**Dataset records:**
[Start of Attachment]
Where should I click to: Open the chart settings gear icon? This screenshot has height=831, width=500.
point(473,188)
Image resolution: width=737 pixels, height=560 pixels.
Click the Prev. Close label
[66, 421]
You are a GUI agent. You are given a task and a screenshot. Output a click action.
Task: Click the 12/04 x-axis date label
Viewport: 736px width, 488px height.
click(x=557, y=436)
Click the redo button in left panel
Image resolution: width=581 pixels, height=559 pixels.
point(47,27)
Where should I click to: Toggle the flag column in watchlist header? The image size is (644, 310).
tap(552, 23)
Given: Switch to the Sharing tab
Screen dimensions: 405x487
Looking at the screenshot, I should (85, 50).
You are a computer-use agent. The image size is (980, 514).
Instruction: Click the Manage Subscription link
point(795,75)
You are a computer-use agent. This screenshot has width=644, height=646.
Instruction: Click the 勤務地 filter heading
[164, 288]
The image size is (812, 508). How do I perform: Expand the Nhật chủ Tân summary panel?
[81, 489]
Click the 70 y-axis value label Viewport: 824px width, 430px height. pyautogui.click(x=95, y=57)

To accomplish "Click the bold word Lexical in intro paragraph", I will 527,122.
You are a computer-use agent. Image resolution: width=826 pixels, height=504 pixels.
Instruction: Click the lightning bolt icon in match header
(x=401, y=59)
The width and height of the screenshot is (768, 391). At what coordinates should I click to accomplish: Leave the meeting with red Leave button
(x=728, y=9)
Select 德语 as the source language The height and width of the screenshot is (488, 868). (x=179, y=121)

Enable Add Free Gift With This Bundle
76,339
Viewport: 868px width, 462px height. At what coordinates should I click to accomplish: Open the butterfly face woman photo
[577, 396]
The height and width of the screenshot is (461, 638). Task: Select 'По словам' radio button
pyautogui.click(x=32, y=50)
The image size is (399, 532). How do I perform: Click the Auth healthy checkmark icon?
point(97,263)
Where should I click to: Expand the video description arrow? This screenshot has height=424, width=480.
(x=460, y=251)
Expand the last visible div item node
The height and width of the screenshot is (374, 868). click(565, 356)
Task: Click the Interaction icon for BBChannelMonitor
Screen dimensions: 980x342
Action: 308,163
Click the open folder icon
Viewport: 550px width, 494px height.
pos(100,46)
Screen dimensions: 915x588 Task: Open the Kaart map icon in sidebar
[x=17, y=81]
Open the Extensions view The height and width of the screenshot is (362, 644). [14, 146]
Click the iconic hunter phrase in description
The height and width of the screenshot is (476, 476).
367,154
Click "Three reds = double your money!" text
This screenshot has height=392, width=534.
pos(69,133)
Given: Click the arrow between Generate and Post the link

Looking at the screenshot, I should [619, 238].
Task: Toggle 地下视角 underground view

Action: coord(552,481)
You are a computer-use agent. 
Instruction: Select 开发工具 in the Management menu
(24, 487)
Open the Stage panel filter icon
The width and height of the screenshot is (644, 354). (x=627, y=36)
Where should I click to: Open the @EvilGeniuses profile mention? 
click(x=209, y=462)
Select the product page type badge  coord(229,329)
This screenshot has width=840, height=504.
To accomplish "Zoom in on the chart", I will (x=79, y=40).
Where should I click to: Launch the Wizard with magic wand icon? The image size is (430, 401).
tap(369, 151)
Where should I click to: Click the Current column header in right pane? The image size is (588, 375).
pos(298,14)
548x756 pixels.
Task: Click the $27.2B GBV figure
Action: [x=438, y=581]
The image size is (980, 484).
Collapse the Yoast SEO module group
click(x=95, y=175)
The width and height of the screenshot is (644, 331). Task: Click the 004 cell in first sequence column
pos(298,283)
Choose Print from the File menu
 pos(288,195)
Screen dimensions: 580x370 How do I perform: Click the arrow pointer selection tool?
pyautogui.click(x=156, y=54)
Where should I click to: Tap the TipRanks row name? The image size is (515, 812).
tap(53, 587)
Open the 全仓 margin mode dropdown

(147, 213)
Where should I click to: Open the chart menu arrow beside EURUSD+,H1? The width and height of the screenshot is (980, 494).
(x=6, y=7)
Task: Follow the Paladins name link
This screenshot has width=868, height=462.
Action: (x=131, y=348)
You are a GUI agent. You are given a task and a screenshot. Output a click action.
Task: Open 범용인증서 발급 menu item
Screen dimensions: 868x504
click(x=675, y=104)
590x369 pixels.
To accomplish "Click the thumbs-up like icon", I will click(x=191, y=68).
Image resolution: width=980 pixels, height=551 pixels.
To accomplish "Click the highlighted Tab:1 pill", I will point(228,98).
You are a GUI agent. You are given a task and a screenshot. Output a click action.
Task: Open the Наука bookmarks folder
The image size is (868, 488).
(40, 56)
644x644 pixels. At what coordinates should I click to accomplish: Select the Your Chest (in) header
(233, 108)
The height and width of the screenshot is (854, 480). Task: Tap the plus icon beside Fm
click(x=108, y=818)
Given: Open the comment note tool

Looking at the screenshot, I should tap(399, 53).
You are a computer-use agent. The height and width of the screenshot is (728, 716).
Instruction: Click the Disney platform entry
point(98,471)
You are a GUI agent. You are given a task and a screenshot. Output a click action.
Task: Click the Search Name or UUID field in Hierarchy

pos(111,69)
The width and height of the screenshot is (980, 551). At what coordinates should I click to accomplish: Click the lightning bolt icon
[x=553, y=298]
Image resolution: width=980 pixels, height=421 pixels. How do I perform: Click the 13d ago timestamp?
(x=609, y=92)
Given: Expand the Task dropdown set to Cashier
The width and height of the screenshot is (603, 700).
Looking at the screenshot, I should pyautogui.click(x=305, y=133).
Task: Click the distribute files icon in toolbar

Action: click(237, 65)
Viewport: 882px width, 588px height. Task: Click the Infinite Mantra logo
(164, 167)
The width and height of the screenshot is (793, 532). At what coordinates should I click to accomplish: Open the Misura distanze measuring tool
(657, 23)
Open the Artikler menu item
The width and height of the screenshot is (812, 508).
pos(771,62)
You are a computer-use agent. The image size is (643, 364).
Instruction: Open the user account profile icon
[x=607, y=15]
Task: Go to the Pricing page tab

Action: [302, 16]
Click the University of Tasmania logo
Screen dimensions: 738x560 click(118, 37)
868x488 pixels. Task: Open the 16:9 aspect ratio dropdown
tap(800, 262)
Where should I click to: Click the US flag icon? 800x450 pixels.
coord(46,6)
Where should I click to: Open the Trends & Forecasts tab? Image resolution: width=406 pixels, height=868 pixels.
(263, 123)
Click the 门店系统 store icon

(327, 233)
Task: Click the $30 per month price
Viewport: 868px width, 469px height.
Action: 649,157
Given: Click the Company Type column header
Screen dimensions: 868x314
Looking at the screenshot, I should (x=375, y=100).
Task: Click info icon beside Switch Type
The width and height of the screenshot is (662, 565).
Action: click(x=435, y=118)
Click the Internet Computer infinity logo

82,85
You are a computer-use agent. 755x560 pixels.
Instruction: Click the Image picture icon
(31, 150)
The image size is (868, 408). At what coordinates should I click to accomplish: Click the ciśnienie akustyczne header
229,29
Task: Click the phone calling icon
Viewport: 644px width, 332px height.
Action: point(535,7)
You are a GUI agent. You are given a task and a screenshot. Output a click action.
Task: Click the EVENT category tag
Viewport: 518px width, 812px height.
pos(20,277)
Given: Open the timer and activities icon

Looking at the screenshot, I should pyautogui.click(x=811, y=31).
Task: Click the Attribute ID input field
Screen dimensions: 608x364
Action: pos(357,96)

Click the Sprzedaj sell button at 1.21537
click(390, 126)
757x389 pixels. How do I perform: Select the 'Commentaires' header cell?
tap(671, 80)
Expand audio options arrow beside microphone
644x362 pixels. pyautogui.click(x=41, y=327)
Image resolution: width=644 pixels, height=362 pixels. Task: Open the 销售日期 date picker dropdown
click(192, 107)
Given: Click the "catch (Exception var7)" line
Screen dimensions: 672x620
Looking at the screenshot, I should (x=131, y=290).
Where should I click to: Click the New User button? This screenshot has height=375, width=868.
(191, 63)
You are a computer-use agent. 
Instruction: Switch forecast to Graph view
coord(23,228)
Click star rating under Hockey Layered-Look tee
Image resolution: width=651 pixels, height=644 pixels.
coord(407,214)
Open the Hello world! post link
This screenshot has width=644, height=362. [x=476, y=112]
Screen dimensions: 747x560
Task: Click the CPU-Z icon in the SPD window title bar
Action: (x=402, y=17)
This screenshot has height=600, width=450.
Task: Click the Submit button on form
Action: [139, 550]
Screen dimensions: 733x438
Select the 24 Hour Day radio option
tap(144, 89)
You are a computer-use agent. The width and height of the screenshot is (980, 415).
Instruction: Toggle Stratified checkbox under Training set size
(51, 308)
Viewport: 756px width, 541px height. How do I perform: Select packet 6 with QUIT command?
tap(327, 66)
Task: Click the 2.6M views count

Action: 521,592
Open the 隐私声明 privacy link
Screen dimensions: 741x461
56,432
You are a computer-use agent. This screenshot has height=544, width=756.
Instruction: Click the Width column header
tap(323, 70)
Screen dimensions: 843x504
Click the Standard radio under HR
[End of Attachment]
**Your instructions:**
Copy the lines above exactly. Start with the line containing "868x488 pixels. Task: Open", end with the line containing "You are a computer-use agent. 755x560 pixels.", and include both.

**Answer below:**
868x488 pixels. Task: Open the 16:9 aspect ratio dropdown
tap(800, 262)
Where should I click to: Click the US flag icon? 800x450 pixels.
coord(46,6)
Where should I click to: Open the Trends & Forecasts tab? Image resolution: width=406 pixels, height=868 pixels.
(263, 123)
Click the 门店系统 store icon

(327, 233)
Task: Click the $30 per month price
Viewport: 868px width, 469px height.
Action: 649,157
Given: Click the Company Type column header
Screen dimensions: 868x314
Looking at the screenshot, I should (x=375, y=100).
Task: Click info icon beside Switch Type
The width and height of the screenshot is (662, 565).
Action: click(x=435, y=118)
Click the Internet Computer infinity logo

82,85
You are a computer-use agent. 755x560 pixels.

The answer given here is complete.